[pure-silver] Re: holga focus and how do you scan a negative properly

  • From: Mark Blackwell <mblackwell1958@xxxxxxxxx>
  • To: pure-silver@xxxxxxxxxxxxx
  • Date: Wed, 7 Nov 2007 07:15:01 -0800 (PST)

The best quality is always from the negative, unless the scanner is a lower end 
one or dated.  Think of it this way, you don't get as good of a print from a 
copy negative (although it might be acceptable or even good the original is 
always better) because its another generation of the image.  Scanning the print 
is scanning the second generation not the first (ie the negative) so you are 
picking the problems of both and adding it to the 3rd which will add its own 
problems.  Will it matter on the web?  Maybe and maybe not.

For me for the longest most of my work was 35mm, so I bought a 35mm film 
scanner with digital ice.  With noise reduction software, I have created prints 
that surprised me that it would hold up at the sizes Ive printed.  I need a few 
flat bed in that I found a place now that will reasonably process 4x5 color 
sheet film at something other than hold up prices for souping the film, but 
contact prints are out of sight.

That either means another real expensive film scanner or a flatbed.  Flatbeds 
have come  a long way since I bought my film scanner.  The Dmax is close to 
what I have with the Minolta film scanner and they now have two magic words.  
Digital Ice.  The down side with the Minolta is speed or lack of it.  It was 
slow to begin with, but with the right images it was well worth the time.  I 
haven't used any of the newer Epson flatbeds, but that's what I may add to a 
Christmas list.It very well could retire the old Minolta.  

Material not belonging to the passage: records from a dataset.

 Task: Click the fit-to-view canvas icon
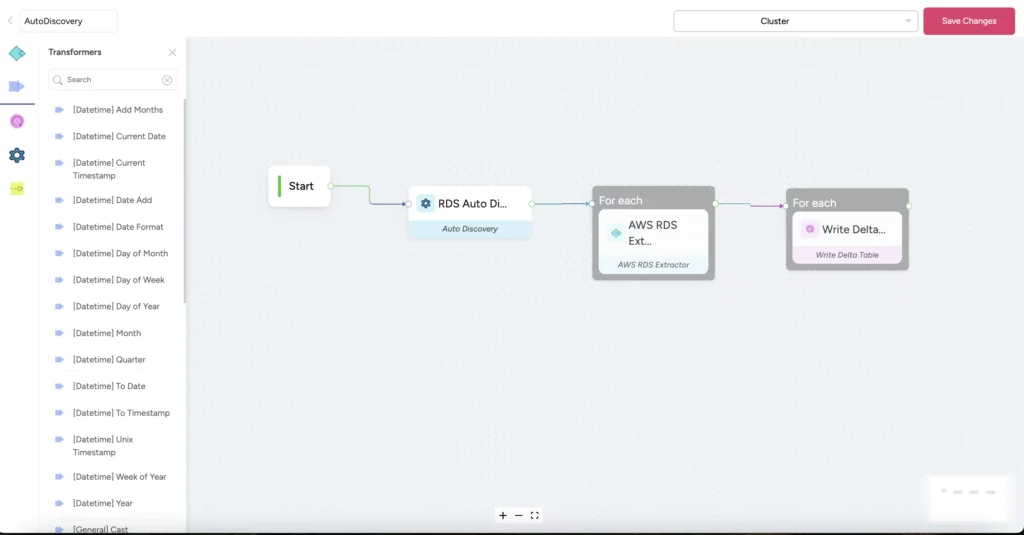click(535, 515)
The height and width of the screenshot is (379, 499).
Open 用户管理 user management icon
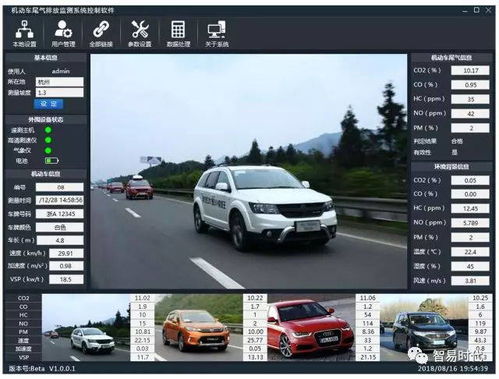coord(63,33)
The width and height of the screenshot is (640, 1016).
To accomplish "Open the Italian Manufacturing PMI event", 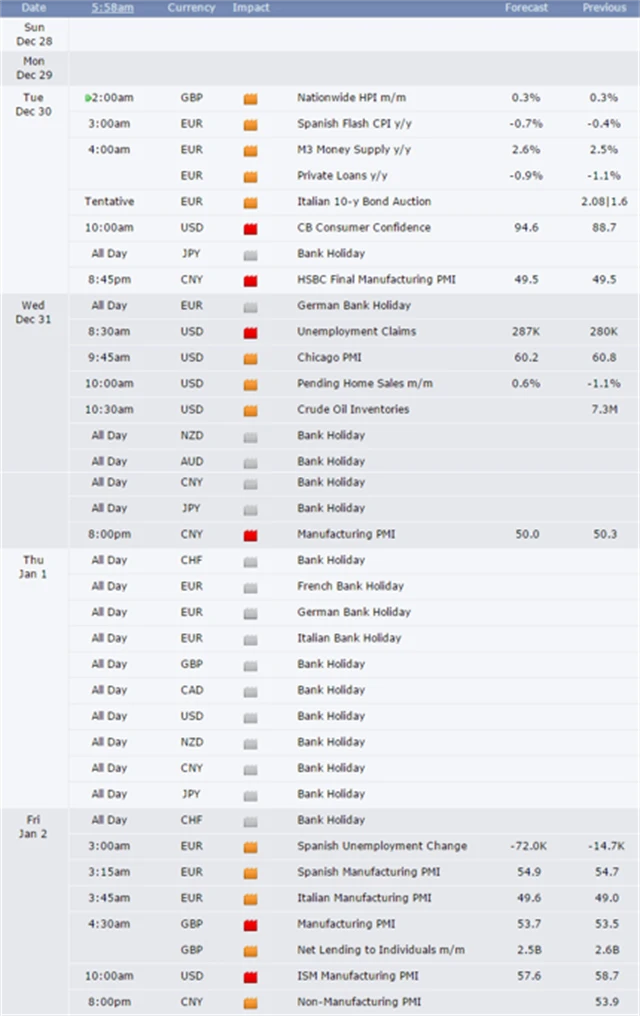I will point(365,898).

Now the question becomes how good is good enough.  For the web most quality 
scans are beyond what the web can show anyway.  For prints unless there is 
something that needs to be altered, I still love the wet darkroom.  I haven't 
tested yet, but I have an image that may well be the test case, of writing the 
file to film via a film recorder and then taking it back to the darkroom for a 
wet print.  Anyone ever tried this?

Chris Ellinger <ellinger@xxxxxxxxx> wrote: B P wrote:

> Oh, I decided to try another way of creating a digital image from film 
> besides scanning so I took digital photos of the darkroom prints and 
> posted those too.  I don't like the way they look. You can see lint and 
> the papers texture. For the life of me I don't remember how I used to 
> get copies of my prints online. Maybe I just didn't care much if they 
> looked as good as the prints. I don't remember. But how are you all 
> creating digital images from your analog prints?
> Becky Lynn

I scan prints on a flatbed scanner.  The results don't look as good as 
the prints, but I figure it is just an approximation anyway.  Since 
everyone's monitor is different, I really don't know what the image will 
look like to an individual viewer, so I don't bother trying to make 
critical adjustments.

On my monitor, your Holga shots look great.